▸ Information
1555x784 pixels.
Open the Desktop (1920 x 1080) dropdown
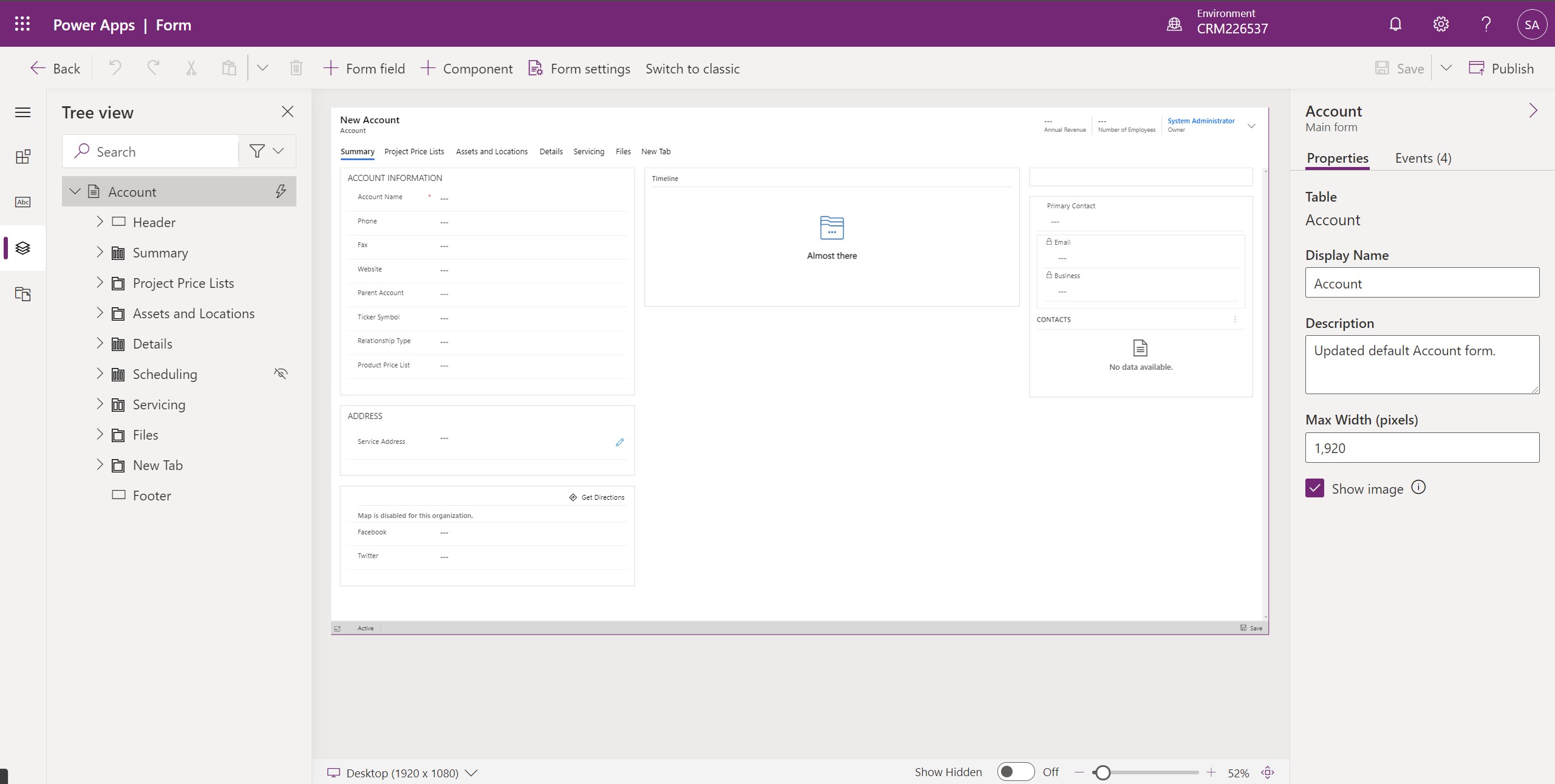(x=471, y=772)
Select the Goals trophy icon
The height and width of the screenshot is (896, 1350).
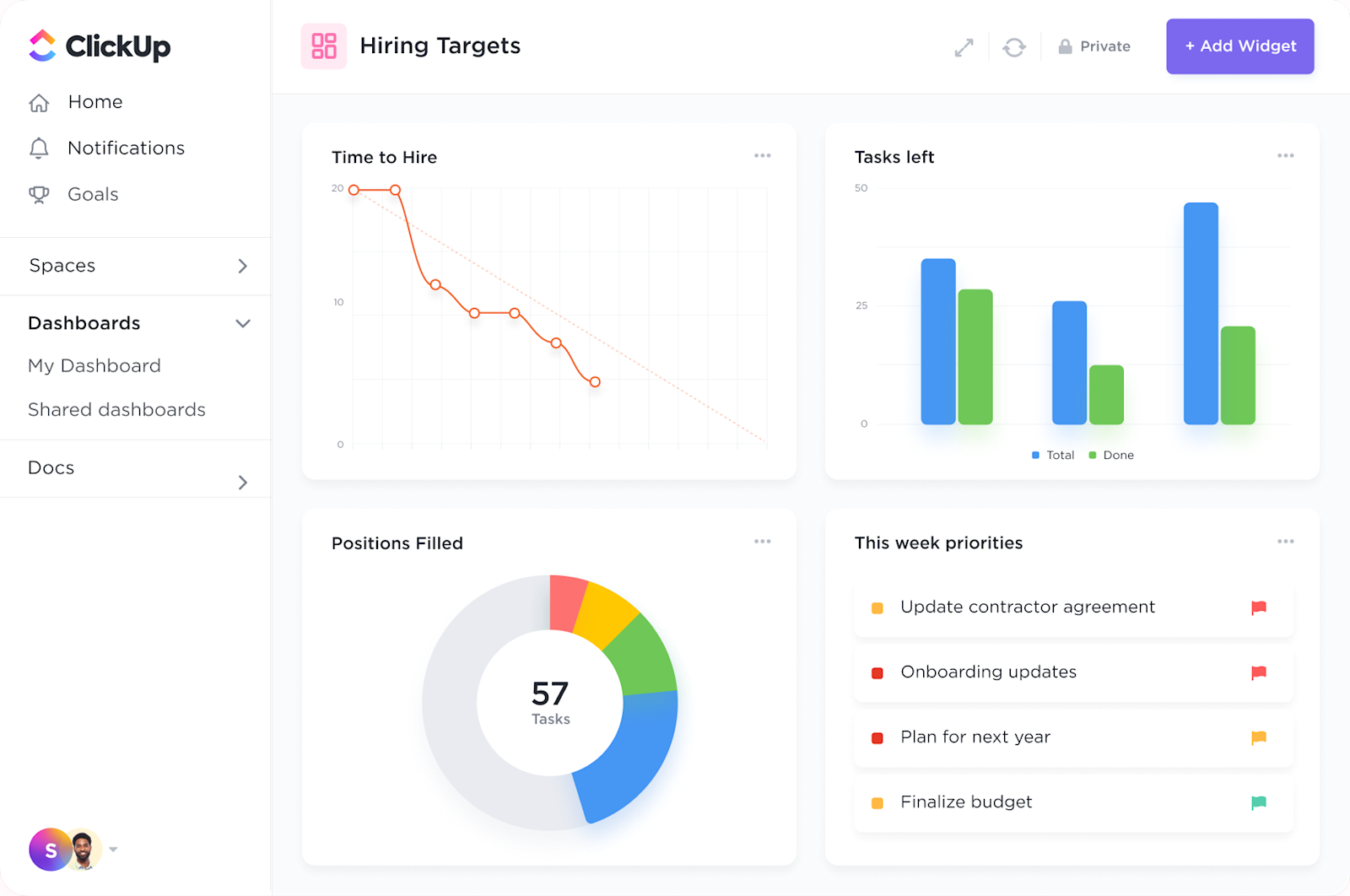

▸ How to complete this task
The material is to be reproduced verbatim, and no picture may appear in the copy.

▸ Solution
1555x784 pixels.
Open the Desktop (1920 x 1080) dropdown
(x=471, y=772)
Select the Goals trophy icon
The height and width of the screenshot is (896, 1350).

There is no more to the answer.